# snowmen ???



## be250 (Nov 6, 2006)

hi, anybody in or near kc mo. work for snowmen? they want me to sub for them . thanks barry


----------



## 06HD BOSS (Nov 28, 2005)

i understand theyre not very reliable...


----------



## ZoomByU (Jan 25, 2008)

06HD BOSS;500857 said:


> i understand theyre not very reliable...


----------



## Brant'sLawnCare (Jun 29, 2007)

I think he's talking about a company. lol


----------



## streetfrog (Dec 9, 2007)

That is Too funny


----------



## Woodland (Sep 17, 2005)

06HD BOSS;500857 said:


> i understand theyre not very reliable...
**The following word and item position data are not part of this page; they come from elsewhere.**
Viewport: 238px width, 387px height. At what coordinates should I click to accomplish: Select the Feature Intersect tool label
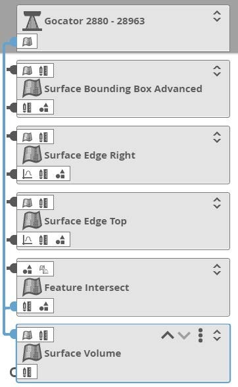87,288
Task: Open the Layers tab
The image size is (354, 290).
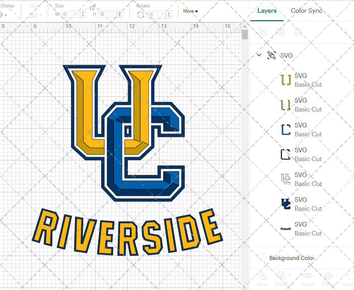Action: [x=267, y=11]
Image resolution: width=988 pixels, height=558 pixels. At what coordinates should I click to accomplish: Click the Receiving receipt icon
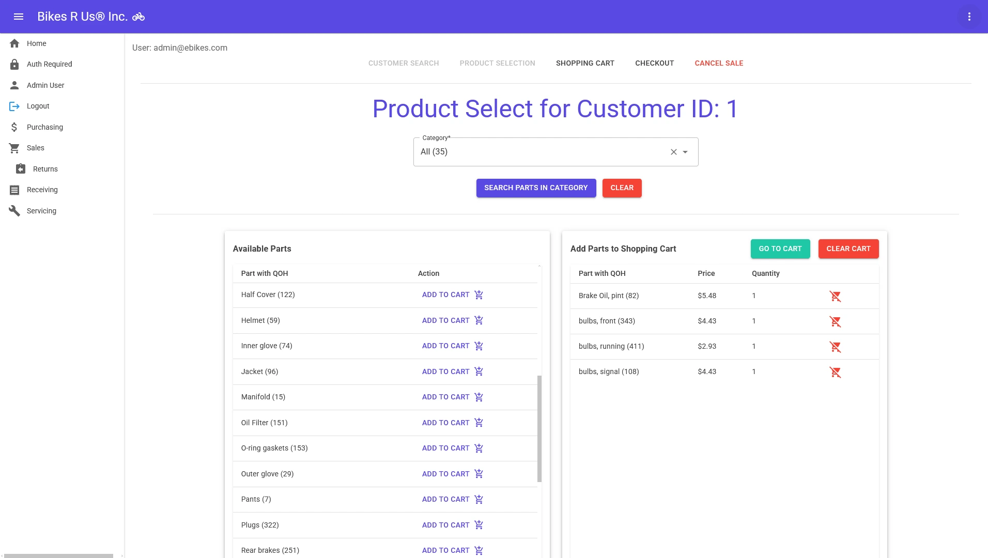click(x=14, y=190)
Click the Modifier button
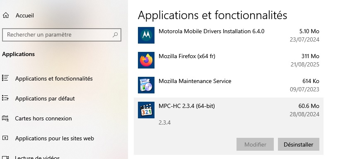Image resolution: width=338 pixels, height=159 pixels. tap(255, 144)
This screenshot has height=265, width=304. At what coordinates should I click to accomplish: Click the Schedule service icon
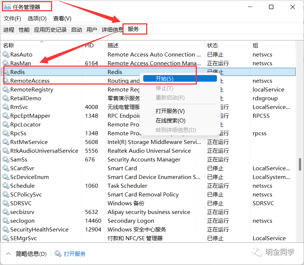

Make sure you get paid before he's completely gone!


----------



## be250 (Nov 6, 2006)

*bump, anyone in kc mo.????*

thanks guys, barry


----------



## AmesLandscaping (Jan 4, 2008)

Wow...... I worked for them from Early Dec till right before Christmas...... What a JOKE!!!!!!!!!!!!!!!!!!!!!!!!!! I still have not got all my money..... They paid other people for my ATV work................. I was told they were #1 in our area........ I gave them 150%--- I got 50% back........ Trying not to start bs here. But how can you work for somebody like that if they can't get there subs paid right....


----------



## be250 (Nov 6, 2006)

anybody else work for them thanks again barry


----------



## grandview (Oct 9, 2005)

...................................


----------